### Task brief
Where does the string "Open" appear in the records? Copy every line that contains it.

### Recorded information
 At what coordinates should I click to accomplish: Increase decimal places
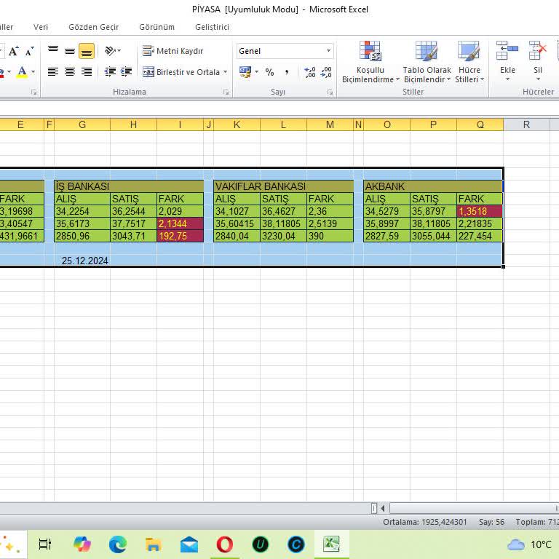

...

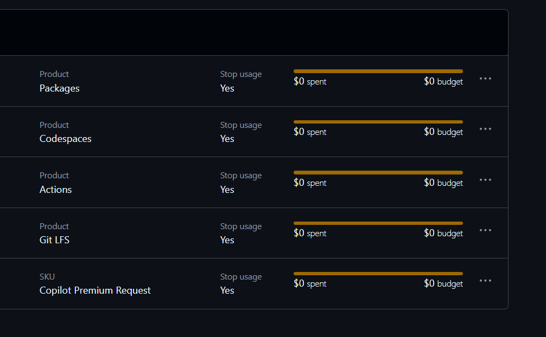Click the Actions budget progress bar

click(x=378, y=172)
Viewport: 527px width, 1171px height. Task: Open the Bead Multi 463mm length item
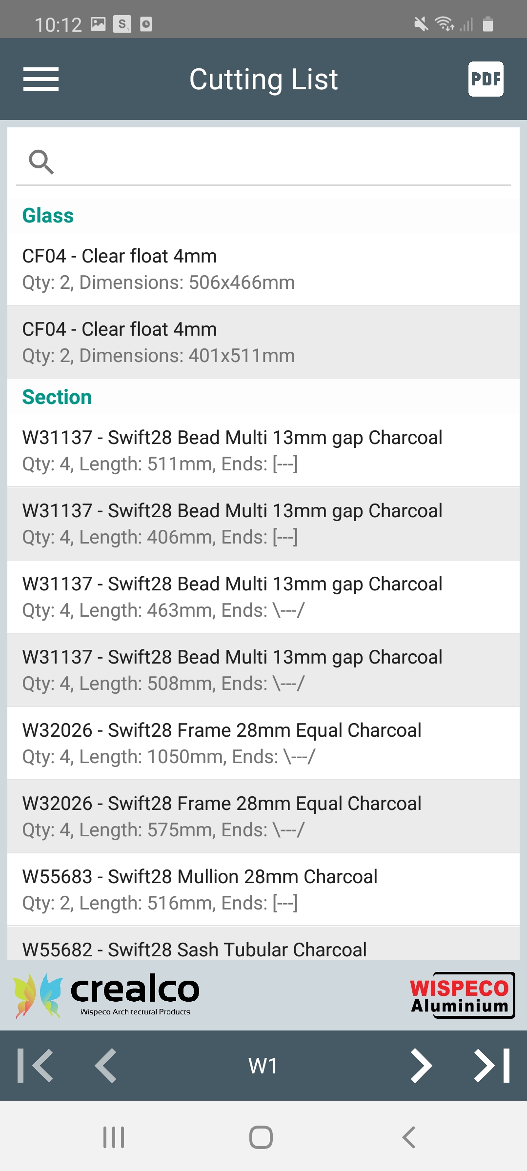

---

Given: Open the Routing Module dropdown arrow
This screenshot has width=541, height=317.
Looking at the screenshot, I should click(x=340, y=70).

### Response below
Viewport: 527px width, 1171px height. Task: Open the Bead Multi 463mm length item
Given: Open the Routing Module dropdown arrow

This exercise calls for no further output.